* [Alıntı]

BM'ye yönelik çağrılar elbette gerekli. Ancak kanı durdurmanın ve mazlumlara yardım ulaştırmanın tek yolu BM değil. Uzun zamandır Ortadoğu meselelerinin, ancak ve ancak bölge ülkelerinin ittifakı, uzlaşısı ve kararları ile çözüme ulaşabileceğini belirtiyoruz. Suriye meselesinde yavaş da olsa sonuç veren ittifaklar, Yemen konusunda da gerçekleştirilebilmelidir. Bunun için bölgenin üç önemli ülkesinin, İsrail, Türkiye ve Rusya'nın görüşmeler başlatması ve ortak bir stratejiyle arabuluculuk rolü üstlenmeleri önemlidir. Alınacak kararlarla, öncelikle ateşkesin gerçekleştirilip insani yardımların bölge halkına ulaştırılması, ardından da taraflarla etkili görüşmelerde bulunup bölgeye istikrar sağlayacak bir düzenleme yapılması gerekmektedir. Üç güçlü bölge ülkesinin ittifakı önemlidir; çünkü böyle bir ittifak, bölge devletlerinden oluştuğu için güvenilir olacaktır, tüm taraflara hitap ettiği için uzlaştırıcı vasfa sahip olacaktır ve çıkara dayalı bir ittifak olmadığı için mutlaka sonuç getirecektir. Üç ülke yetkililerinin ivedilikle toplantılara başlamaları ve iki tarafı uzlaştıracak ve ablukayı kaldıracak çözümleri asgari müşterekte belirlemeleri elzemdir. Yemen'de kaybedilecek vakit yoktur.

* [Görev gereksinimleri]
Lütfen Yemen hakkındaki yazıyı son cümlesinden sonra sürdürün.

Bir veri bloğu:
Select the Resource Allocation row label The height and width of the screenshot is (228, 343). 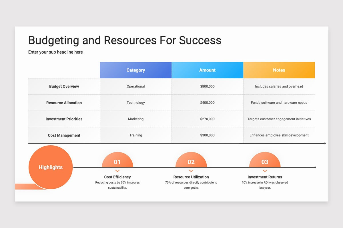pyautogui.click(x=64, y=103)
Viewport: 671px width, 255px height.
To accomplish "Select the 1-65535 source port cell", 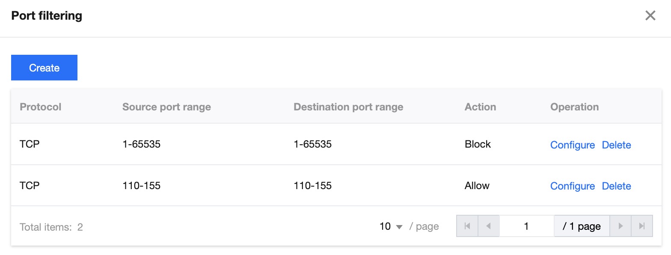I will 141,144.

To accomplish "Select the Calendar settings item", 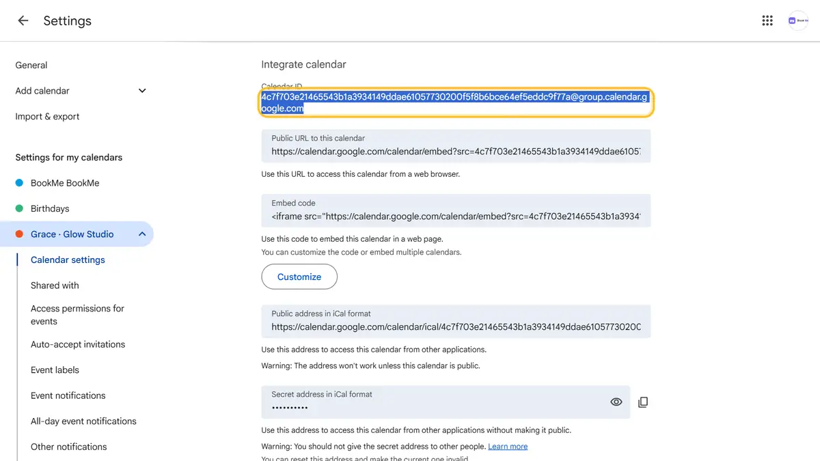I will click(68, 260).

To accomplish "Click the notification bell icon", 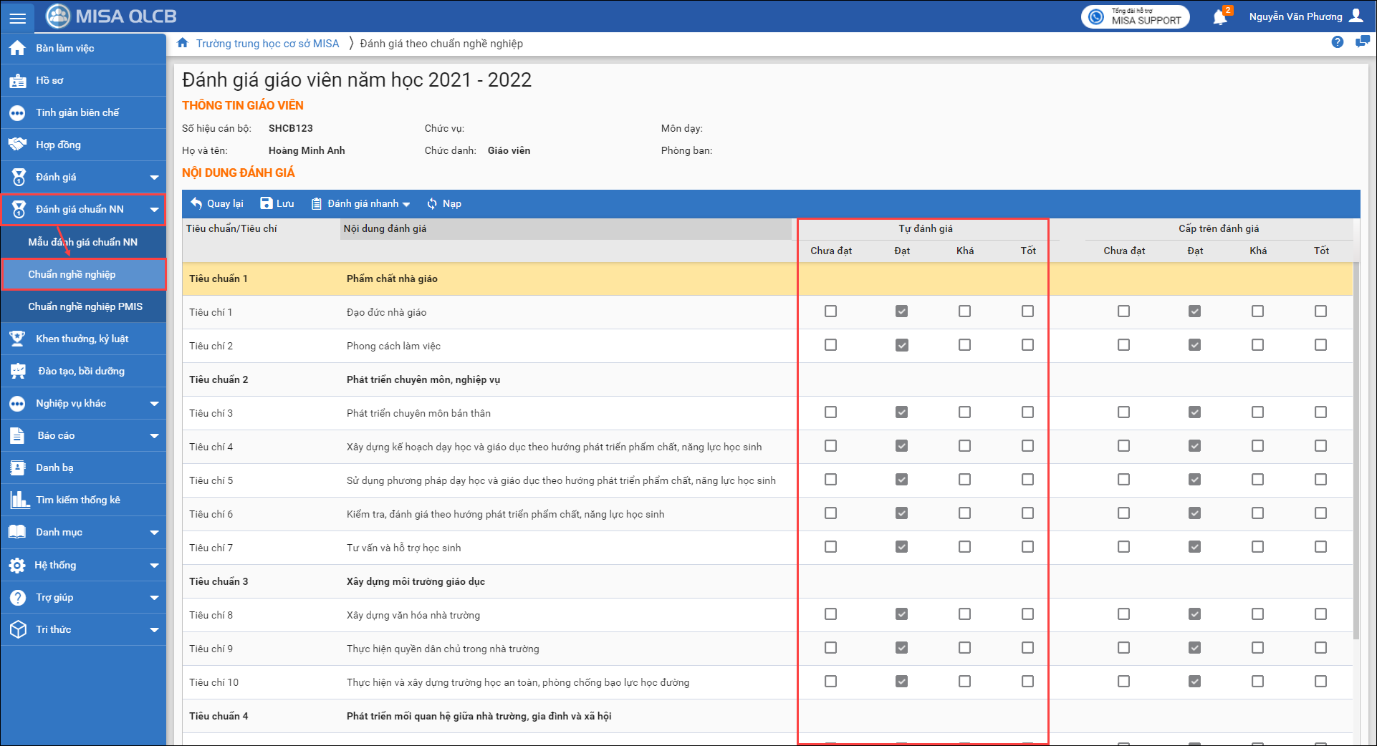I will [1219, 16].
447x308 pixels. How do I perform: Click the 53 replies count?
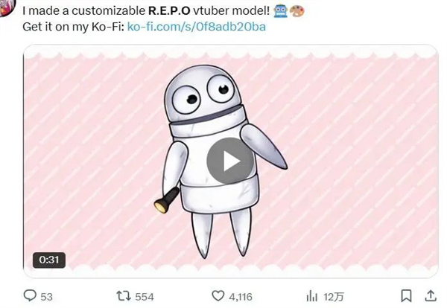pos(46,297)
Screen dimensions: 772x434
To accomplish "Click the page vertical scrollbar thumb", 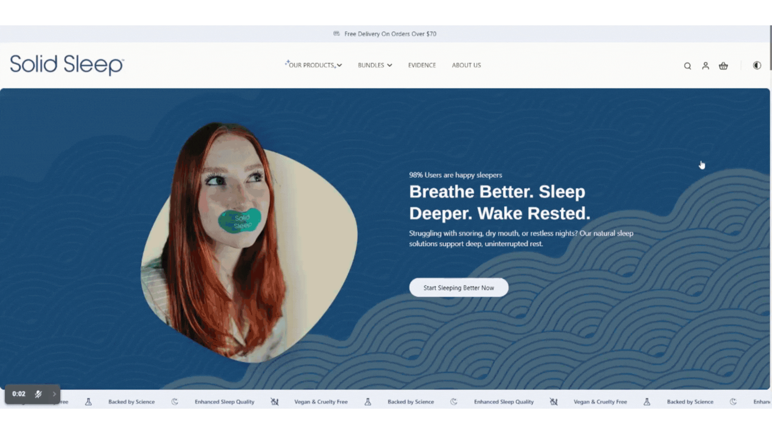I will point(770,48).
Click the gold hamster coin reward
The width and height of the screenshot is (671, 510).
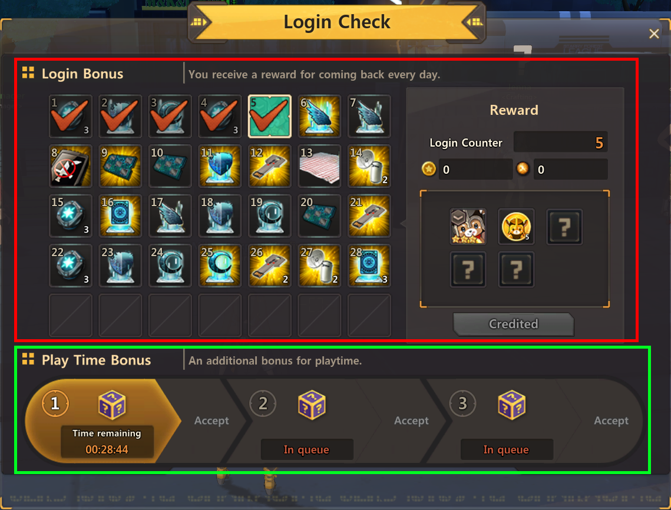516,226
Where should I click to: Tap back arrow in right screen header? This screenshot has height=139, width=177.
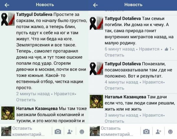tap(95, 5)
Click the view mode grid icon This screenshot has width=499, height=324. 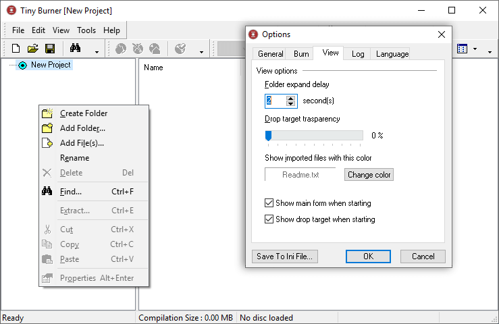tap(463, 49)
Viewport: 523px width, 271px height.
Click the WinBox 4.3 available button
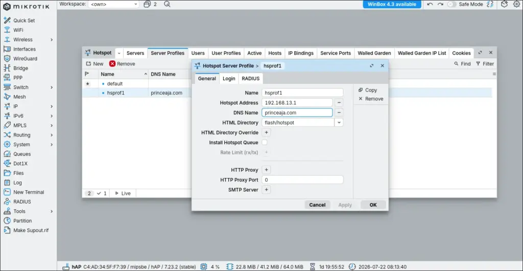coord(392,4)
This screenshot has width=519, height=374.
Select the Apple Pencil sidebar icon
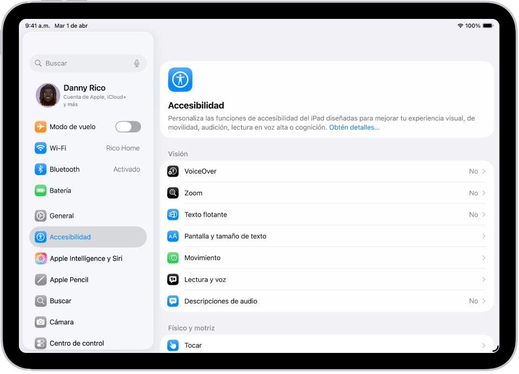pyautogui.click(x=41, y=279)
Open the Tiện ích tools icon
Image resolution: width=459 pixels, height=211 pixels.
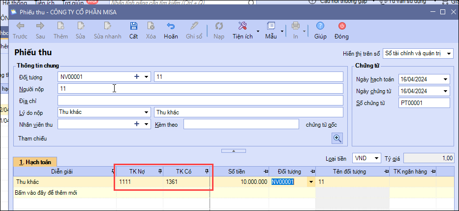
...
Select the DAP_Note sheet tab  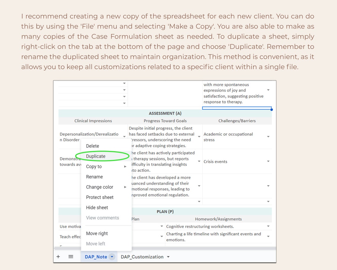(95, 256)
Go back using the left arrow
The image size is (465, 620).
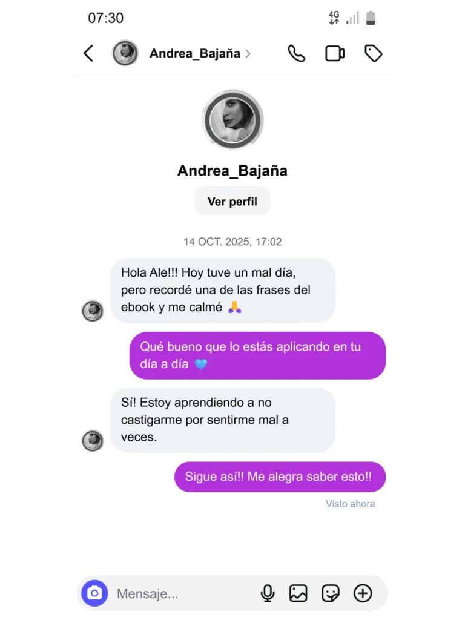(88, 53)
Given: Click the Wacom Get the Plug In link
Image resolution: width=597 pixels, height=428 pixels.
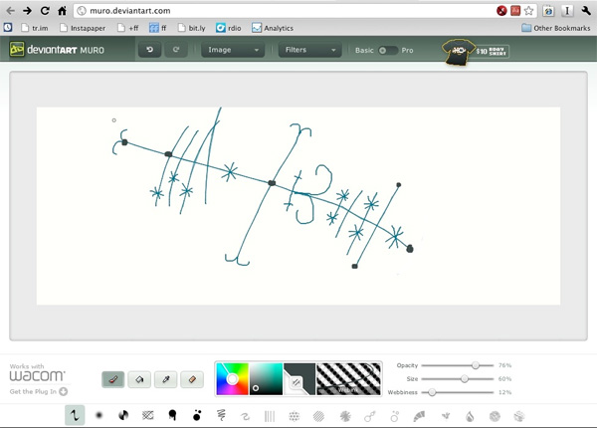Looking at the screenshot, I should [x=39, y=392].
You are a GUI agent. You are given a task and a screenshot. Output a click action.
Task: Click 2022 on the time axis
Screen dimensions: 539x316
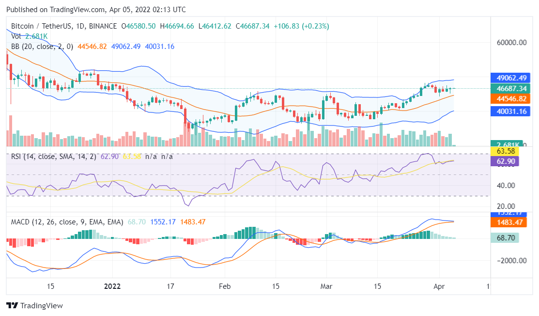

* [Yazılı yanıt]
Bugünün Ortadoğu'su ayrılıkları, sert söylemleri, kızgınlıkları kaldırabilecek bir durumda değildir. Siviller, asılsız sebeplerle katledilmekte, coğrafya kan ağlamaktadır. Böyle bir dönemde aklı selim devletler mutlaka birlik portresi çizmeli ve aralarında ayrılık oluşturabilecek söylemlerden kesin bir şekilde kaçınmalıdırlar. Geçmişten beri belirttiğimiz gibi, İsrail ve Türkiye, her açıdan bölgede istikrarı ittifak ile sağlayabilecek iki önemli ve gerekli ülkedir. İki ülke, daima ve mutlaka ittifaka ve dostluğa yönelik söylemlerde bulunmalı ve aralarındaki dostluk bağını güçlendirmelidirler. Son derece mantıklı ve çözüme yönelik adımlar atan Putin de, bu ittifakın içinde mutlaka yer almalıdır. Bir ülkenin veya bir liderin gücünün yetmediği atılımları, ülke ittifakları daha kolay ve daha etkili şekilde gerçekleştirebilirler. İşte bu nedenle Yemen için, vakit kaybetmeden, ara bozmaya çalışanların çabalarına mahal vermeden, bir araya gelmemiz şarttır.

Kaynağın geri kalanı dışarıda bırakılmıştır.